Ukraine’s Vice Prime Minister Mykhailo Fedorovon, in a Twitter post, on Thursday said the country’s Parliament has adopted a law on virtual assets, which will legalise cryptocurrencies. Fedorovon also said that this step will protect the assets of Ukrainians from possible abuse or fraud.
#2: ConocoPhillips is selling extra gas to Bitcoin miners in North Dakota
ConocoPhillips is selling extra flare gas to bitcoin miners in North Dakota.
The company said in a statement to CNBC on Tuesday that it has one bitcoin pilot project currently operating in the Bakken, a region in North Dakota known as an important source of new oil production in the U.S.
A representative for ConocoPhillips said the company is not operating the crypto mine itself. Instead, it sells gas that would otherwise have been burned off to a bitcoin processor that is owned and managed by a third party.
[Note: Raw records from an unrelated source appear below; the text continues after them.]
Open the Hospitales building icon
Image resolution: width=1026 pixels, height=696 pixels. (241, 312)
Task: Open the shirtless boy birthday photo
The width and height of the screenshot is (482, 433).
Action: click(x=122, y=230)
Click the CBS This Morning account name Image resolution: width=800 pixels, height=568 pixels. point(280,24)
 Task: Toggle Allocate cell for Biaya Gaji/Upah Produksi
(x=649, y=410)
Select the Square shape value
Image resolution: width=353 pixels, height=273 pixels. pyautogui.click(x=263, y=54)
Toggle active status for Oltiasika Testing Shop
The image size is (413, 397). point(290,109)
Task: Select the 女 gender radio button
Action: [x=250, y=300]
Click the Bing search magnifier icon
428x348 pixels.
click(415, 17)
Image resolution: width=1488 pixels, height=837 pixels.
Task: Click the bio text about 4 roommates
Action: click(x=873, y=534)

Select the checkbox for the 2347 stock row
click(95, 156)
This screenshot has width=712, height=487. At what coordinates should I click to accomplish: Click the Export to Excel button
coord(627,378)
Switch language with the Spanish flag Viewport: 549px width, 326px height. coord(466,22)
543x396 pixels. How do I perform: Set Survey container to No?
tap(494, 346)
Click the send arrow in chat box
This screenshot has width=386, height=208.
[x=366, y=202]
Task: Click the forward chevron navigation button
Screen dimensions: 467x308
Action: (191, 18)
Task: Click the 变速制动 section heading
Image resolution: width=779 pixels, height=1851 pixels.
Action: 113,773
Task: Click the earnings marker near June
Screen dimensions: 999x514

#3: Russian government wants to legalize Bitcoin mining in specific areas
Russia’s Ministry of Economic Development has greenlighted the concept of crypto mining regulation in the country, proposing to allow mining operations in areas with “sustainable surplus in electricity generation,” local news agency Izvestia reported Tuesday.
As part of the proposal, the ministry suggested introducing lower fees for setting up mining farms and data centers in specific Russia’s areas as well as offering reduced energy rates for such facilities.
Anatoly Popov, deputy chairman of the executive board at Russia’s banking giant Sber, reportedly voiced the company’s support of regulating the industry rather than banning it.
“Our position coincides with the position of the government that cryptocurrencies should be regulated, not banned. Effective regulation is needed that will allow citizens and organizations to legally acquire cryptocurrency, take it into account AML mechanisms and taxation.“
— Anatoly Popov
#4: Crypto miner BIT Mining ditches data center build in Kazakhstan due to unstable power supply
BIT Mining announced in May a plan to invest $9.33 million to construct and operate a data center in Kazahkstan with a total power capacity of 100 megawatts (MW).
However, during its quarterly earnings report this morning, the company said that deal had been terminated.
The move won’t affect BIT Mining’s bitcoin mining machines deployed in third-party data centers in the country, said the firm.
BIT Mining, meanwhile, continues to ramp up data center investment in the U.S., saying development of its Ohio mining site is expected to be completed in the first half of this year. The location will have a total planned power capacity of up to 150 megawatts.